The Dogecoin currency is “dug” at high frequency, for low financial value. Users both express and inspire generosity, through extravagant tipping, showing their appreciation, or admiration of others. This proved to be a remarkably successful community building strategy. In 2014 (at the time that Myers was writing Bad Shibe) the fiat-value of the currency blew up unexpectedly, and by January it had achieved a market capitalisation of $60million. Shibes adopted the phrase “going to the moon!”, which originated with Bitcoin, using it ironically to describe the coin’s rising value (making everyone holding it rich)
Two years is a long time in Doge years
Rob Myers wrote Bad Shibe in 2014. Since 2013 blockchain-based platforms like Ethereum have been under development to enable software programmes known as “smart contracts” to perform actions and administer capital across digital networks without human user verification. The result is Decentralized Autonomous Organisations, and Applications (DAOs and DAPPs), that act like computer viruses with wallets in their pockets. They have ambiguous legal status, and therefore operate outside of government regulation. While this is one of the main attractions to people whose political complexion we might describe as anarcho-capitalist and who ask “what has regulation ever done for us?”, there is growing concern about the impact of these technologies. As Dr Catherine Mulligan puts it “The redefinition of society will happen in smart contracts and these kind of places unless the law courts are actively ensuring that people aren’t getting disenfranchised” and the worry is that society is being restructured by a small unrepresentative group of technocrats while “it’s something that everyone needs to participate in – the discussion about society and economy and also governance, how we rule ourselves.”

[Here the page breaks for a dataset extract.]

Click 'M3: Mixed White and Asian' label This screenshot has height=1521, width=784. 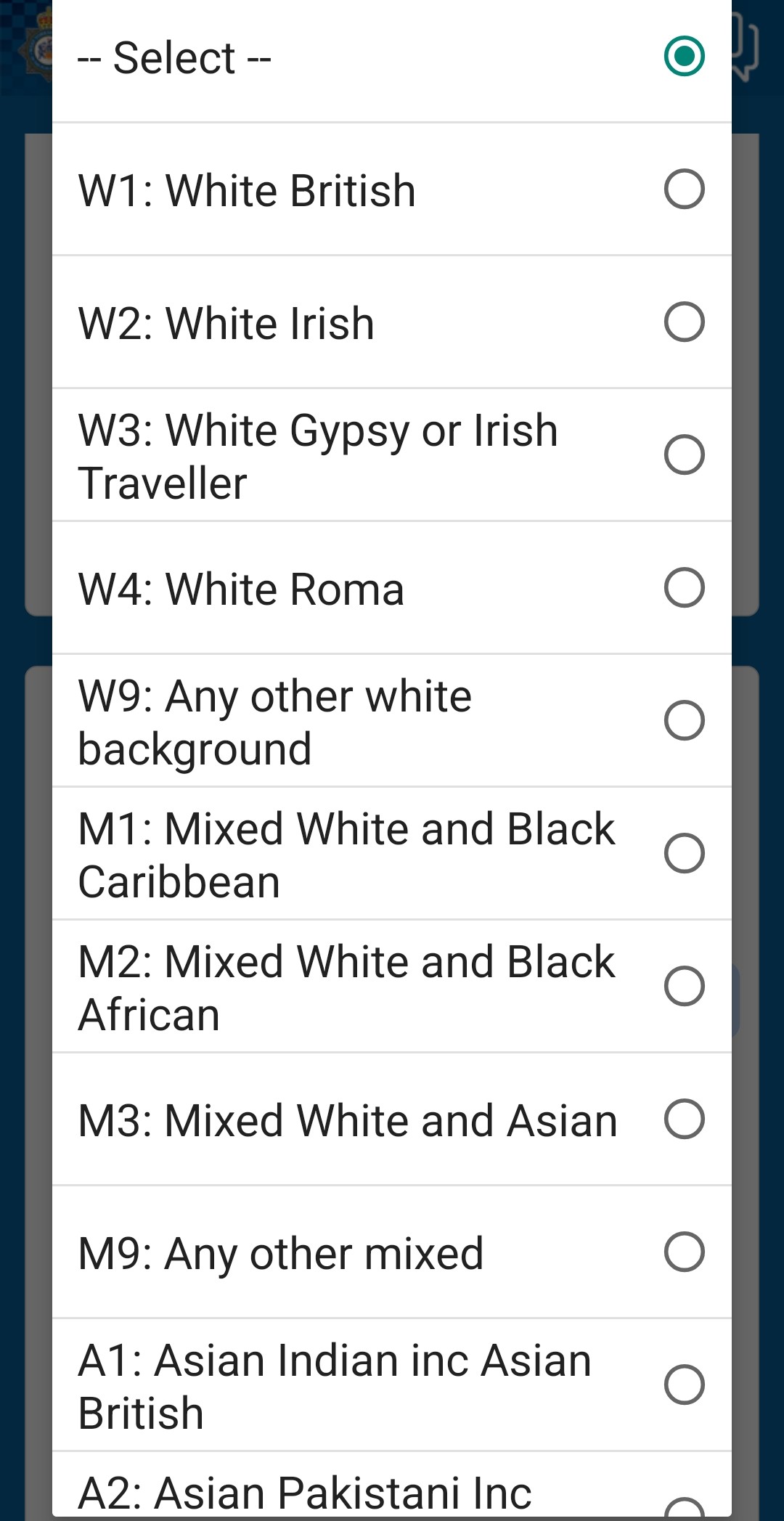348,1121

Bad Shibe explores a number of threats to a society operating on the logic and infrastructure of cryptocurrency systems, smart contracts and DAOs and anticipates “The DAO hack” of 2016. The software fork that followed was highly controversial and split the community in a moment reminiscent of the theological schisms of medieval Christianity. Breaking with one of the core tenets of blockchain ideology, that all actions on the blockchain are immutable and sit forever and into eternity outwith potentially corrupting human influence, it prompted a true crisis of faith in the blockchain community. It is also the subject of one of the best jokes in Bad Shibe (look out for the Claes Oldenberg reference).
Some final thoughts
Bad Shibe is fiction based in fact.
It helps us to feel our way around some of the consequences of the global infrastructure under construction. This is conceived by one blockchain start-up, BackFeed as “a social operating system that enables massive open-source collaboration without central organisation” for a world free from the tiresome daily deliberations, discussions and negotiations of both ethics and politics. One in which we could avoid all conflict (from the horrors of war to blushes of social embarrassment) simply by hard-wiring social softwares for justice and good manners. In this universe the only limits we face are to our powers of imagination, innovation, organisation and coordination. We could do away with the need for trust, by creating and maintaining a shared open record of all actions and transactions, and mechanising all incentives and punishments, from now to eternity. A universal, decentralised and frictionless infrastructure to facilitate the productive forces of free markets – to satisfy every desire of every shibe?